Can you have multiple installs of Arch on one machine? I have tried in the past to have 2 installs of Endeavour, one for backup, but it wouldn’t load up right and I gave it up for BTRFS and snapshots. Now I just have LM for backup and to help troubleshoot clients that have Mint installed.
Thanks to @anon93652015 I am now looking at putting Archcraft onto my laptop. It is an older W8 laptop and KDE is making it show its age. I tried Archcraft live and it is insanely quick. Can I install it along with Endeavour just in case I want to go back? I am making a backup just in case, but it would be nice to have 2 Arch distros. The desktop is keeping Endeavour. Wife loves it and it is so reliable that it is not even an option.
Oh, the laptop is using Grub, dracut, encrypted BTRFS and snapper. I have windows on it, but I think I am going to trash it. It runs slow and I never use it. I have other devices for that.
As far as the question is concerned, I’ve done it before with Archcraft and ArcoLinux.
Works just fine.
Now, I have Archcraft and MX Linux on the same drive and another Archcraft that has duplicate settings and such from the one I daily drive. I update and test it out once every two weeks, and all has been well so far.

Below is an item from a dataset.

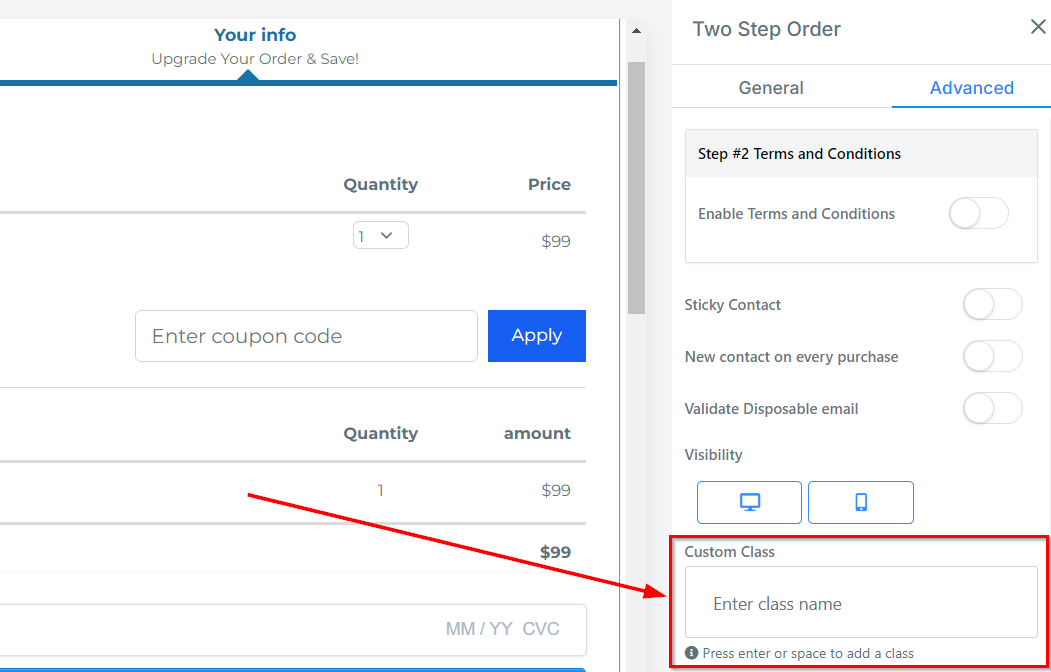Enable Validate Disposable email switch
The width and height of the screenshot is (1051, 672).
[992, 409]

In my case, the reason for multiple Archcrafts is that I work from home, and Archcraft is my main work distro. So, in the event that something goes wrong with the daily driver, I have the backup to just boot into without needing to spend time using a Timeshift snapshot, which in my case takes way longer since it’s on EXT4.
So would I be able to use snapper and grub just like I do Endeavour? I am guessing I have to set up the file system like the default layout for Endeavour. I don’t use snapshots much, but it is nice to have for backup and I do play a lot on this machine since it is not my DD. Randomly playing around with AUR packages ad then using snapper --undo-change is nice to have when I decide to quickly roll back.

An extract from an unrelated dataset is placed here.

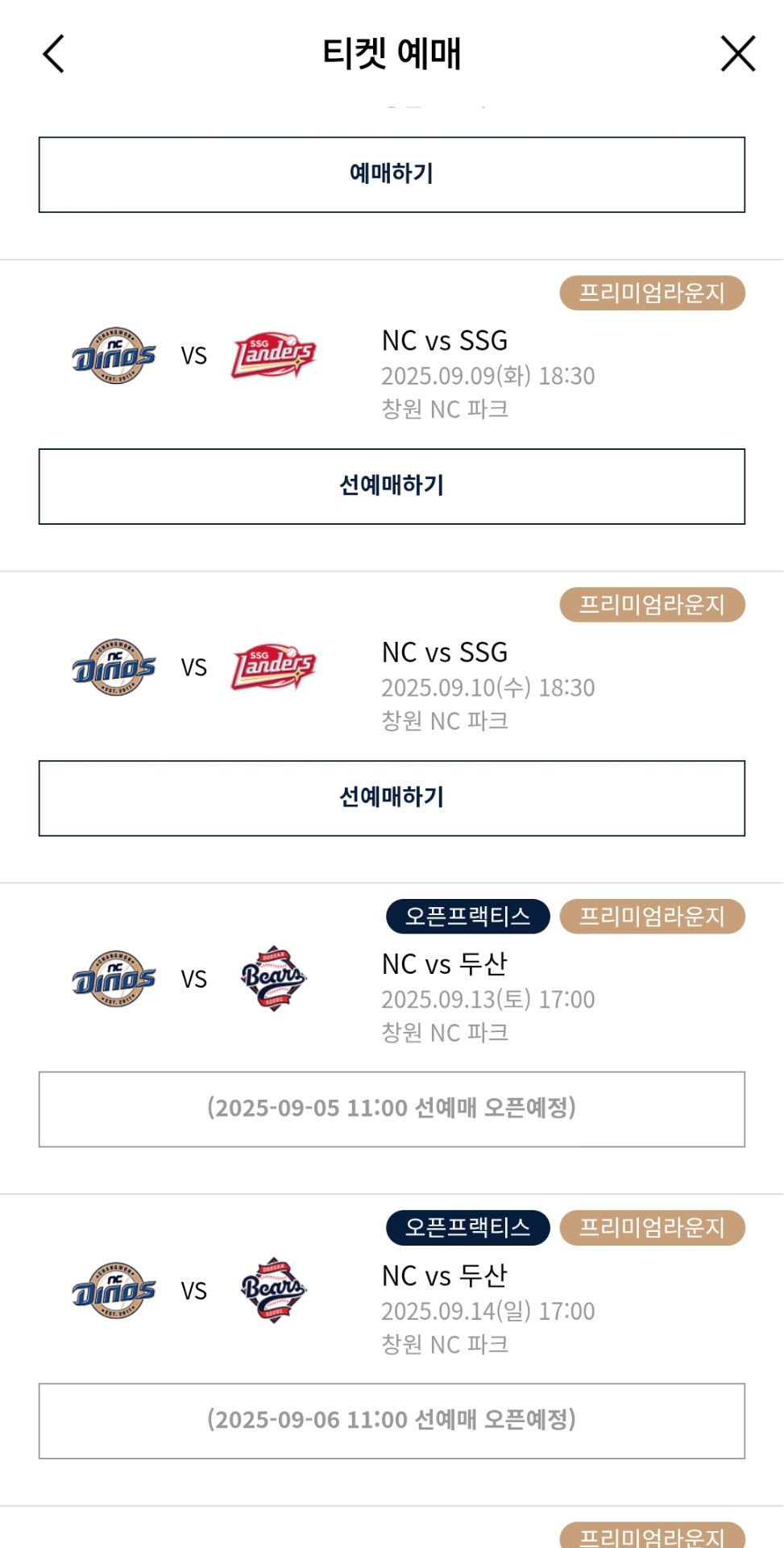Tap SSG Landers logo in 09.10 game
Image resolution: width=784 pixels, height=1548 pixels.
[273, 668]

I guess I could use systemd for boot since I really don’t use the snapshot option, but I already have grub for Endeavour. How hard is it to convert to systemd since grub is really the only thing lately that borks my system?
That’s fine. Like I said I really don’t use that feature anyway, it is mostly for package rollbacks. I always keep a USB handy and chroot into the system to roll back.
If I remember right last time I used a copy of Mint to load timeshift and used it to restore the system. Maybe that was for my debian machine that used timeshift.
Or maybe even something Arch-based. Timeshift is made to work with any distro ISO you have, not just the distros related to the snapshots in question. To clarify, I don’t mean restore to Linux Mint, for example, from an Arch snapshot. I meant to use the Timeshift on the LiveISO for Mint, to restore an Arch snapshot back to a previous Arch state.
EDIT: This is what I think I remember reading somewhere, but I went and checked and didn’t find anything confirming it. Might be wrong.
I usually keep a copy of Mint on me for when I am installing it on client computers and it has timeshift already installed so I don’t have to have an internet connection.
Shoot, I’m glad you mentioned btrfs-assistant. That is what I used last time I installed Endeavour and it worked so smoothly. I think you were the one that helped me out after following directions from a Youtube video that jacked up my system originally. If I remember that was the actually cause for my problems before, not grub itself. Thanks.
Now I remember, I used the guide @lorebett has posted for snapper install and setup. My system has been running so well that I have not installed Arch in a long time. Sad when I do more Debian restores on my server than an Arch system. And they say Arch is unstable?
Yes i remember too. I am using btrfs with btrfs-assistant, snapper-support, grub-btrfs, btrfsmaintenance and grub bootloader. Hardly any setup to do just a few settings after installing eos with btrfs and the above packages.